Start of Block
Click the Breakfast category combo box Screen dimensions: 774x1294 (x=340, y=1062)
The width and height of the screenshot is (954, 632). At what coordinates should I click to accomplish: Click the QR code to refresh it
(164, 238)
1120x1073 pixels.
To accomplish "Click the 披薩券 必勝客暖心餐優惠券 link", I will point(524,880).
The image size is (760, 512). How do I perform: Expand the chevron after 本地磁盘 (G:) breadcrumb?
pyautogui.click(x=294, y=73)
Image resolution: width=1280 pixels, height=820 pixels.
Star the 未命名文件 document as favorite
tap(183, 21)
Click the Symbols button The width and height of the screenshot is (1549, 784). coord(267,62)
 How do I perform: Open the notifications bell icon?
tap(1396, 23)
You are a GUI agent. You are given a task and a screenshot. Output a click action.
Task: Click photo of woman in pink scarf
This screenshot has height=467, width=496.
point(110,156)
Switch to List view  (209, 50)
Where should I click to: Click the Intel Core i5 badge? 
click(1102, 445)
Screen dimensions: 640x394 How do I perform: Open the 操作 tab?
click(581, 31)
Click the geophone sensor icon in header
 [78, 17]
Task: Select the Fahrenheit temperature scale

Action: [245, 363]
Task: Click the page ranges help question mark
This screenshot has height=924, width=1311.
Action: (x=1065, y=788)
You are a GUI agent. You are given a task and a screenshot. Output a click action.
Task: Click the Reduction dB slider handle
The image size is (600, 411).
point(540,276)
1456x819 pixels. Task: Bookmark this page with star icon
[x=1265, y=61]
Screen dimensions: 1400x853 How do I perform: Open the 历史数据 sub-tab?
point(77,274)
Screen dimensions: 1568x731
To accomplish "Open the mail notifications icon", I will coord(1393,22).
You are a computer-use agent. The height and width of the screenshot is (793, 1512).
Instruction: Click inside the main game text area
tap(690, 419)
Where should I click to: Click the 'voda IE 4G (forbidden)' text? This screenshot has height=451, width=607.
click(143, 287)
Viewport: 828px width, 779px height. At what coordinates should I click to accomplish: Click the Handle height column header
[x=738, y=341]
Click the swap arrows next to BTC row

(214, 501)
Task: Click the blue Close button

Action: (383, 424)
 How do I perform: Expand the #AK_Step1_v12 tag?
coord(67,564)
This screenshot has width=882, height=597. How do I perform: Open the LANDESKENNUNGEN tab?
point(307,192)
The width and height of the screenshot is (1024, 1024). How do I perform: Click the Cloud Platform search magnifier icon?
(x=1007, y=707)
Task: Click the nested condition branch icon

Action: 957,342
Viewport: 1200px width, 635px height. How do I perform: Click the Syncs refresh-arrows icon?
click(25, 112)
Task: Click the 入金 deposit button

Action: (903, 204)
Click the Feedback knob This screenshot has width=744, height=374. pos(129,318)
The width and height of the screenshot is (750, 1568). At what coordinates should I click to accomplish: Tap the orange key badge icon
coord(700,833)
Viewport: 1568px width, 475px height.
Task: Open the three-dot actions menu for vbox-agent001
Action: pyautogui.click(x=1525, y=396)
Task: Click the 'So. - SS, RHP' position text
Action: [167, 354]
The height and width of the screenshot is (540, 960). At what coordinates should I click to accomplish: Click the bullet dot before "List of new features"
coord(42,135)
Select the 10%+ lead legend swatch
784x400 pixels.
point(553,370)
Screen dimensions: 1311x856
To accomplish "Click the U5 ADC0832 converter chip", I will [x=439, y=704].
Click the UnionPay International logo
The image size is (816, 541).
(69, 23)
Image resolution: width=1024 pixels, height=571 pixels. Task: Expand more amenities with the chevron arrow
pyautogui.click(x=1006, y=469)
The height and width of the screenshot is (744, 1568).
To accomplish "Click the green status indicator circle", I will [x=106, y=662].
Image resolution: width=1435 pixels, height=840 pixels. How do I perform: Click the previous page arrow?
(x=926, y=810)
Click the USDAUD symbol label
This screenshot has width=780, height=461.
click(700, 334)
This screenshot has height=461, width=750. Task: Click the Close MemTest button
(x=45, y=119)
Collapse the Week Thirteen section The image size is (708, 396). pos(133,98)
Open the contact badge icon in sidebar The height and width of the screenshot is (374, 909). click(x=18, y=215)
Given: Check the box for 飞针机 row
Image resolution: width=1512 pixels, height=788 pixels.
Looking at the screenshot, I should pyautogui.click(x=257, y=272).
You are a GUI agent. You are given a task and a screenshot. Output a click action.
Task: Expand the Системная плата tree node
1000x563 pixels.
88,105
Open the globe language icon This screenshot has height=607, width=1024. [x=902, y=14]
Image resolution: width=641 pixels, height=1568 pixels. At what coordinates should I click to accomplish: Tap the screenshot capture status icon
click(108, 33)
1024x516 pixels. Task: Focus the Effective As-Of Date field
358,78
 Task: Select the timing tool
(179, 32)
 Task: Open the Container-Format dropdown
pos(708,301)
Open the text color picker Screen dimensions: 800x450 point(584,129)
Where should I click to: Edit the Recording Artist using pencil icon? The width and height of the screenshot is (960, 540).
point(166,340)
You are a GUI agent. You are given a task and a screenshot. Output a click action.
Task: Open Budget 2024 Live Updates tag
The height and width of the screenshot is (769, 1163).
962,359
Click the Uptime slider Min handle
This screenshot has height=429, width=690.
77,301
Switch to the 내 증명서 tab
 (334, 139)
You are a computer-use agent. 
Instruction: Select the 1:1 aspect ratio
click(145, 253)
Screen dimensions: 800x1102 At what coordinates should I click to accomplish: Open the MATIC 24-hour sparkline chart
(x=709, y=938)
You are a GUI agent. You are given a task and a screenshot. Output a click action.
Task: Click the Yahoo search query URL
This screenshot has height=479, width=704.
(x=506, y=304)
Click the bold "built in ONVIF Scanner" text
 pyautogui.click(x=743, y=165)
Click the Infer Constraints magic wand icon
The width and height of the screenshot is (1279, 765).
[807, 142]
End of Block
**PROBLEM DETAILS**: Wherever the word "will" turns up in the records, copy out the line it is on.

**EXERCISE RESULT**:
To accomplish "Click the 披薩券 必勝客暖心餐優惠券 link", I will point(524,880).
To accomplish "Open the mail notifications icon", I will coord(1393,22).
To accomplish "Click the U5 ADC0832 converter chip", I will [x=439, y=704].
To accomplish "Click the green status indicator circle", I will [x=106, y=662].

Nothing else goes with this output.